Could you repeat the lines below, swapping "File menu" for "Edit menu" and leaving everything else unchanged?
==*==
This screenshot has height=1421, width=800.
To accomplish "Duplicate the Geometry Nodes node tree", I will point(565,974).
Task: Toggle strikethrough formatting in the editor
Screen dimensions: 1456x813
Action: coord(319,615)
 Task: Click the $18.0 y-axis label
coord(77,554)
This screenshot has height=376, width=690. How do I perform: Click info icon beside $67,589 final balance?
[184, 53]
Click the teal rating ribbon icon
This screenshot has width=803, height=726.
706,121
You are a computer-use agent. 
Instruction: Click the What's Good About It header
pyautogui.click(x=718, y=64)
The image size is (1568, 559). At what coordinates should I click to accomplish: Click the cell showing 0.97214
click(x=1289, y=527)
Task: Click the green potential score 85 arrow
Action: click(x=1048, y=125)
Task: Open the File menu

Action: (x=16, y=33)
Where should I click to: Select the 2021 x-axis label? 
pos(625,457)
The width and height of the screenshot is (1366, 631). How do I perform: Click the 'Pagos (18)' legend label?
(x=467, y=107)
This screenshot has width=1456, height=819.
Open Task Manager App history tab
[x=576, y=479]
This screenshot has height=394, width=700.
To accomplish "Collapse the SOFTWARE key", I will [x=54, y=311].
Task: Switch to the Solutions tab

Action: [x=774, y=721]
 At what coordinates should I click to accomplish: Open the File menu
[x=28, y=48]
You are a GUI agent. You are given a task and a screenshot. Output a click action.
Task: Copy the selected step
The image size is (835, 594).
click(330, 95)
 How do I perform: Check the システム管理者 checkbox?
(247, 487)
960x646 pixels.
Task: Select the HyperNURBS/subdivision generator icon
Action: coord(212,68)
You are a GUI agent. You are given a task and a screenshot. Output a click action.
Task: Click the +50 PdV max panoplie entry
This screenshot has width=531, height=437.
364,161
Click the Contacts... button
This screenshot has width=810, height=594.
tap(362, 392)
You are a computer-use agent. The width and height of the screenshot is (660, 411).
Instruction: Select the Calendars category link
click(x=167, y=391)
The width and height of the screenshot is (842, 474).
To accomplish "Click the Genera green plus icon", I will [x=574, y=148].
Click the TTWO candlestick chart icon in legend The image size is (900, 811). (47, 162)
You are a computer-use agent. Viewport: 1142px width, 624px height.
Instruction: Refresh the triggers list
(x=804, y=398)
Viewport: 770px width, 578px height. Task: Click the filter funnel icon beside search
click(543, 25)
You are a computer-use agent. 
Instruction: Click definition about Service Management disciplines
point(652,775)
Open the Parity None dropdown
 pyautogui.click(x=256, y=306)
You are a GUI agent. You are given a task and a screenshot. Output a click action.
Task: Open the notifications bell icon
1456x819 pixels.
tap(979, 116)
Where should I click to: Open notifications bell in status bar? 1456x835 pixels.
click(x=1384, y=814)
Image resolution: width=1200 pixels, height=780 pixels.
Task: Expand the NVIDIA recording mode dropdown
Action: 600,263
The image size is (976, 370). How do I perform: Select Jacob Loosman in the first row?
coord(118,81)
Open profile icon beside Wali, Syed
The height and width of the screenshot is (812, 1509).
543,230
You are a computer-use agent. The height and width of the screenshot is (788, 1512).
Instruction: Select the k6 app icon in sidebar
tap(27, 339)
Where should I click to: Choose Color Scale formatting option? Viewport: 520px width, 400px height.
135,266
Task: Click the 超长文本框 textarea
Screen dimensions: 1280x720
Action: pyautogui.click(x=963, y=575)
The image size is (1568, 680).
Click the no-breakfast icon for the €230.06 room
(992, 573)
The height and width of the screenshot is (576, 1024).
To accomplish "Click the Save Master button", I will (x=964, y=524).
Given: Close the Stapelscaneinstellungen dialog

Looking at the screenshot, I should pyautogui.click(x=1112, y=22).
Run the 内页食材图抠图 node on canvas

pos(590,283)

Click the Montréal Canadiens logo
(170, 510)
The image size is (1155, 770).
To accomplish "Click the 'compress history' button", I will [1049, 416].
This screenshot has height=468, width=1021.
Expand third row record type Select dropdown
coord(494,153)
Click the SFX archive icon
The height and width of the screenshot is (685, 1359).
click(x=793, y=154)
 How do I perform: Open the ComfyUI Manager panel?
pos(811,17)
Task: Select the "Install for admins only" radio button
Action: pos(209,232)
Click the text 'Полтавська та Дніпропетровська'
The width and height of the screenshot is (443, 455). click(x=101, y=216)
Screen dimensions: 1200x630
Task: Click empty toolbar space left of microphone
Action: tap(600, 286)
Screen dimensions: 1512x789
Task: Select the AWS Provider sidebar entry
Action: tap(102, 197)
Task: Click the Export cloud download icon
==*==
In response
This screenshot has height=1421, width=800.
To accomplish "Duplicate the Geometry Nodes node tree", I will point(565,974).
Task: Toggle strikethrough formatting in the editor
Screen dimensions: 1456x813
Action: coord(319,615)
 Task: Click the $18.0 y-axis label
coord(77,554)
This screenshot has height=376, width=690. How do I perform: Click info icon beside $67,589 final balance?
[184, 53]
Click the teal rating ribbon icon
This screenshot has width=803, height=726.
706,121
You are a computer-use agent. 
Instruction: Click the What's Good About It header
pyautogui.click(x=718, y=64)
The image size is (1568, 559). At what coordinates should I click to accomplish: Click the cell showing 0.97214
click(x=1289, y=527)
Task: Click the green potential score 85 arrow
Action: click(x=1048, y=125)
Task: Open the Edit menu

Action: (x=16, y=33)
Where should I click to: Select the 2021 x-axis label? 
pos(625,457)
The width and height of the screenshot is (1366, 631). How do I perform: Click the 'Pagos (18)' legend label?
(x=467, y=107)
This screenshot has width=1456, height=819.
Open Task Manager App history tab
[x=576, y=479]
This screenshot has height=394, width=700.
To accomplish "Collapse the SOFTWARE key", I will [x=54, y=311].
Task: Switch to the Solutions tab

Action: [x=774, y=721]
 At what coordinates should I click to accomplish: Open the Edit menu
[x=28, y=48]
You are a GUI agent. You are given a task and a screenshot. Output a click action.
Task: Copy the selected step
The image size is (835, 594).
click(330, 95)
 How do I perform: Check the システム管理者 checkbox?
(247, 487)
960x646 pixels.
Task: Select the HyperNURBS/subdivision generator icon
Action: coord(212,68)
You are a GUI agent. You are given a task and a screenshot. Output a click action.
Task: Click the +50 PdV max panoplie entry
This screenshot has width=531, height=437.
364,161
Click the Contacts... button
This screenshot has width=810, height=594.
tap(362, 392)
You are a computer-use agent. The width and height of the screenshot is (660, 411).
Instruction: Select the Calendars category link
click(x=167, y=391)
The width and height of the screenshot is (842, 474).
To accomplish "Click the Genera green plus icon", I will [x=574, y=148].
Click the TTWO candlestick chart icon in legend The image size is (900, 811). (47, 162)
You are a computer-use agent. Viewport: 1142px width, 624px height.
Instruction: Refresh the triggers list
(x=804, y=398)
Viewport: 770px width, 578px height. Task: Click the filter funnel icon beside search
click(543, 25)
You are a computer-use agent. 
Instruction: Click definition about Service Management disciplines
point(652,775)
Open the Parity None dropdown
 pyautogui.click(x=256, y=306)
You are a GUI agent. You are given a task and a screenshot. Output a click action.
Task: Open the notifications bell icon
1456x819 pixels.
tap(979, 116)
Where should I click to: Open notifications bell in status bar? 1456x835 pixels.
click(x=1384, y=814)
Image resolution: width=1200 pixels, height=780 pixels.
Task: Expand the NVIDIA recording mode dropdown
Action: 600,263
The image size is (976, 370). How do I perform: Select Jacob Loosman in the first row?
coord(118,81)
Open profile icon beside Wali, Syed
The height and width of the screenshot is (812, 1509).
543,230
You are a computer-use agent. The height and width of the screenshot is (788, 1512).
Instruction: Select the k6 app icon in sidebar
tap(27, 339)
Where should I click to: Choose Color Scale formatting option? Viewport: 520px width, 400px height.
135,266
Task: Click the 超长文本框 textarea
Screen dimensions: 1280x720
Action: pyautogui.click(x=963, y=575)
The image size is (1568, 680).
Click the no-breakfast icon for the €230.06 room
(992, 573)
The height and width of the screenshot is (576, 1024).
To accomplish "Click the Save Master button", I will (x=964, y=524).
Given: Close the Stapelscaneinstellungen dialog

Looking at the screenshot, I should pyautogui.click(x=1112, y=22).
Run the 内页食材图抠图 node on canvas

pos(590,283)

Click the Montréal Canadiens logo
(170, 510)
The image size is (1155, 770).
To accomplish "Click the 'compress history' button", I will [1049, 416].
This screenshot has height=468, width=1021.
Expand third row record type Select dropdown
coord(494,153)
Click the SFX archive icon
The height and width of the screenshot is (685, 1359).
click(x=793, y=154)
 How do I perform: Open the ComfyUI Manager panel?
pos(811,17)
Task: Select the "Install for admins only" radio button
Action: pos(209,232)
Click the text 'Полтавська та Дніпропетровська'
The width and height of the screenshot is (443, 455). click(x=101, y=216)
Screen dimensions: 1200x630
Task: Click empty toolbar space left of microphone
Action: tap(600, 286)
Screen dimensions: 1512x789
Task: Select the AWS Provider sidebar entry
Action: tap(102, 197)
Task: Click the Export cloud download icon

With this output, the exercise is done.